**RECORD EXTRACTS:**
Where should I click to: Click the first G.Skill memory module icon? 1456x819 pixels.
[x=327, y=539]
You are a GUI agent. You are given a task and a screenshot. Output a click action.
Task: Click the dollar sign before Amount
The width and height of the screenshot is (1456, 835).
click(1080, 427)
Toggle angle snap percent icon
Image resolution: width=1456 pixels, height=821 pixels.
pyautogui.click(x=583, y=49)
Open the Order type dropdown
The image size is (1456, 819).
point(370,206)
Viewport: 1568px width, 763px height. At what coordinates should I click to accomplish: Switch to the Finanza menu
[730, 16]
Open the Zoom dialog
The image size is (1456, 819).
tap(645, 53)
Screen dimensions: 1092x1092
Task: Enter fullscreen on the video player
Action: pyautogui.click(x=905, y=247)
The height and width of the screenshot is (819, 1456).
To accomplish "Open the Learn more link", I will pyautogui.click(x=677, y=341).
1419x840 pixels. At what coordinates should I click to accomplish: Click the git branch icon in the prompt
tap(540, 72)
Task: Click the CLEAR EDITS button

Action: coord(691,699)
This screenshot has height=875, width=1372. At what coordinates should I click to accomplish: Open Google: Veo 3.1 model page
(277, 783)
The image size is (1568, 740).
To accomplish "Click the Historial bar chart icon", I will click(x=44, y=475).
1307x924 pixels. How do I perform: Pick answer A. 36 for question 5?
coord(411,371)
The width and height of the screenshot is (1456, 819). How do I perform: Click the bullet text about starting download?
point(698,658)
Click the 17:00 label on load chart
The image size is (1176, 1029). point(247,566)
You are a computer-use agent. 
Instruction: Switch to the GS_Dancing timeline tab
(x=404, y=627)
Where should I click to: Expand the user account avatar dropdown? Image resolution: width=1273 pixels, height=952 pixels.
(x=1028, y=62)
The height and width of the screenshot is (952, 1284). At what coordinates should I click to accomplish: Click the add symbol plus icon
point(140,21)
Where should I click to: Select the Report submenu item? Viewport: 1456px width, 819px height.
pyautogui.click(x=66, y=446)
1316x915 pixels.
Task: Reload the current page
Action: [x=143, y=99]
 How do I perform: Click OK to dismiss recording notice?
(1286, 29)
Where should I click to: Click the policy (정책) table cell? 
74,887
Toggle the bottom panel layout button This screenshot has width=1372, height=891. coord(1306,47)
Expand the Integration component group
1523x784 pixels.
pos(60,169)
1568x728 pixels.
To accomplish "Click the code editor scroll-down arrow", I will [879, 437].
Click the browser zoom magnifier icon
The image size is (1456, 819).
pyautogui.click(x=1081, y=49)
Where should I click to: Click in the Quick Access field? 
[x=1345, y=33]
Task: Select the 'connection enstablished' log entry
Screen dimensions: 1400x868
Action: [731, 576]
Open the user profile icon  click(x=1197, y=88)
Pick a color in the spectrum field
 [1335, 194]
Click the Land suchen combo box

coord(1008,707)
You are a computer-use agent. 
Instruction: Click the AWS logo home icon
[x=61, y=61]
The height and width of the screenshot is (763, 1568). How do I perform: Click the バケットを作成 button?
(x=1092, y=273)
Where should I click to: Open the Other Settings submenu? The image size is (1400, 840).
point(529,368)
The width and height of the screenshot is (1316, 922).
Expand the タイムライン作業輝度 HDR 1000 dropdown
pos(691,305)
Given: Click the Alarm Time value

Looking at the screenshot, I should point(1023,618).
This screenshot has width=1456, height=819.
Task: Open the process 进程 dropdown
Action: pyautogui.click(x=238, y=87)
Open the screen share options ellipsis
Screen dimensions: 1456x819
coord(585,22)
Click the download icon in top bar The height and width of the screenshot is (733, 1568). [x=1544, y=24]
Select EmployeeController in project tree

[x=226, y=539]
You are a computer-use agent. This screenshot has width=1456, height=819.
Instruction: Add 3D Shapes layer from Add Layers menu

**PROMPT:** As the answer, set down only the lines from the data above between the one holding "1523x784 pixels." and the one holding "Click the download", inclusive, exactly as they read.

**EXERCISE OUTPUT:**
1523x784 pixels.
pos(60,169)
1568x728 pixels.
To accomplish "Click the code editor scroll-down arrow", I will [879, 437].
Click the browser zoom magnifier icon
The image size is (1456, 819).
pyautogui.click(x=1081, y=49)
Where should I click to: Click in the Quick Access field? 
[x=1345, y=33]
Task: Select the 'connection enstablished' log entry
Screen dimensions: 1400x868
Action: [731, 576]
Open the user profile icon  click(x=1197, y=88)
Pick a color in the spectrum field
 [1335, 194]
Click the Land suchen combo box

coord(1008,707)
You are a computer-use agent. 
Instruction: Click the AWS logo home icon
[x=61, y=61]
The height and width of the screenshot is (763, 1568). How do I perform: Click the バケットを作成 button?
(x=1092, y=273)
Where should I click to: Open the Other Settings submenu? The image size is (1400, 840).
point(529,368)
The width and height of the screenshot is (1316, 922).
Expand the タイムライン作業輝度 HDR 1000 dropdown
pos(691,305)
Given: Click the Alarm Time value

Looking at the screenshot, I should point(1023,618).
This screenshot has width=1456, height=819.
Task: Open the process 进程 dropdown
Action: pyautogui.click(x=238, y=87)
Open the screen share options ellipsis
Screen dimensions: 1456x819
coord(585,22)
Click the download icon in top bar The height and width of the screenshot is (733, 1568). [x=1544, y=24]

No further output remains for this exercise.